Ranking: #110/111
Director: Mikhail Kalatozov (Georgia/Soviet)
Genre: Poetic Ethnographic Documentary
In the work of the Georgian-Soviet film director, Mikhail Kalatozov, the image always reigns supreme. This film is what I would call a poetic ethnographic documentary. He depicts the life documents the life of the Svan people as they eke out a tough existence in a remote mountain village called Ushguli in Svanetia. At the time, this formed part of the Soviet Republic.
Originally conceived as a fictional feature film, it became more of a documentary and its genre probably lies somewhere in-between the two. It’s best seen as a poetic film, a drama told through images. Sometimes, the style is quite expressionistic.
In the story, the villagers are wary of feudal overlords who want to tax them, although they are poverty-stricken. The village and its people are cut off from the outside world for most of the year and this leads to a lack of salt supplies. The shortage of salt is a health threat for humans and their animals. At one point, we witness the sad scene of animals licking human sweat and urine.
As some workers are busy bringing salt back to the village, they run into an avalanche which crushes many of them.
The salt shortage becomes an existential crisis. Finally, the situation is resolved when the Soviet authorities build a road to connect the village to modern civilisation. Teams of construction workers with their steamrollers pour into the area, cutting down a forest to make way for the road.
The artistic value of this great film from the silent era lies in some of the most powerful cinematic imagery you’re ever likely to see. In addition, the film is invested with the humanism typical of the Soviet school of Social Realism during the silent film era. The dignity of human labour is often emphasised in these Soviet movies.
Salt for Svanetia creates such powerful images that they sometimes seem almost indelible, including the shot of a mother squeezing the milk from her breast over the soil in which her dead child lies.
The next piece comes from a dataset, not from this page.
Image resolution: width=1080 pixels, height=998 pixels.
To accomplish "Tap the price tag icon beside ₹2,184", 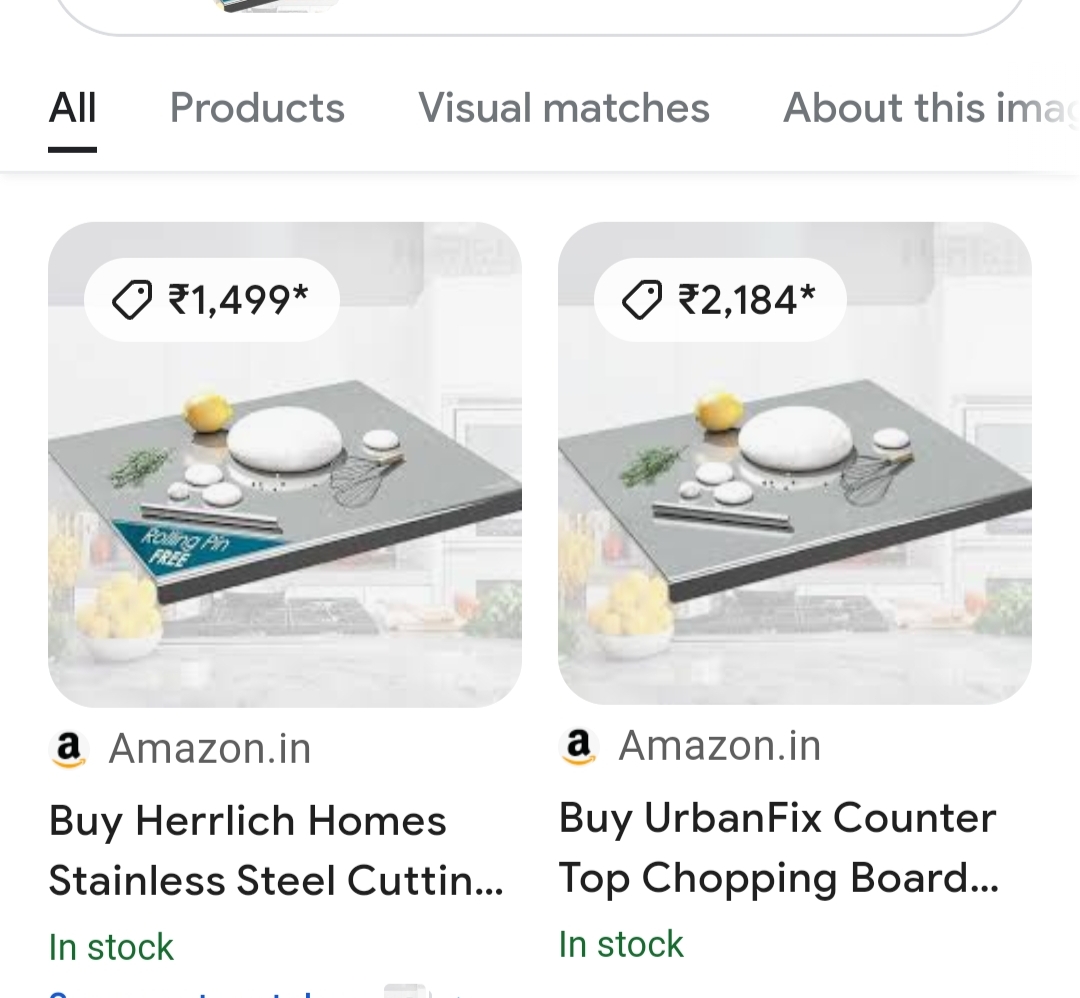I will [x=641, y=300].
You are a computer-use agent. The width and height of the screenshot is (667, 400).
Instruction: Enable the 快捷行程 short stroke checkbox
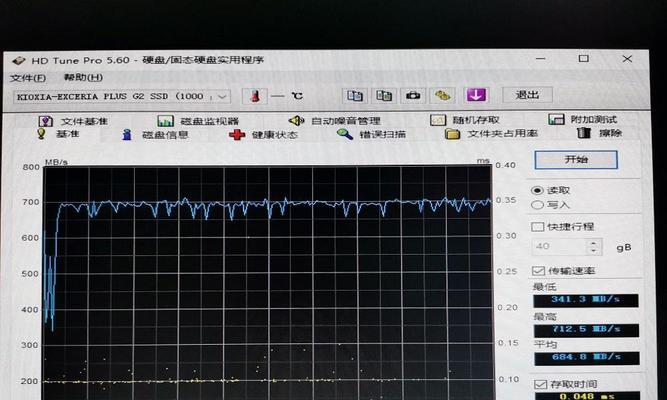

Kalatozov’s visual wizardry finds its fullest vindication much later in his career in his three masterpieces, The Cranes Are Flying, I Am Cuba and Letter Never Sent.
A cinematic tapestry of extraordinary images telling the story of a remote Russian community which runs out of salt, prompting the authorities to build a road to link the threatened village to Soviet society and its industrial resources.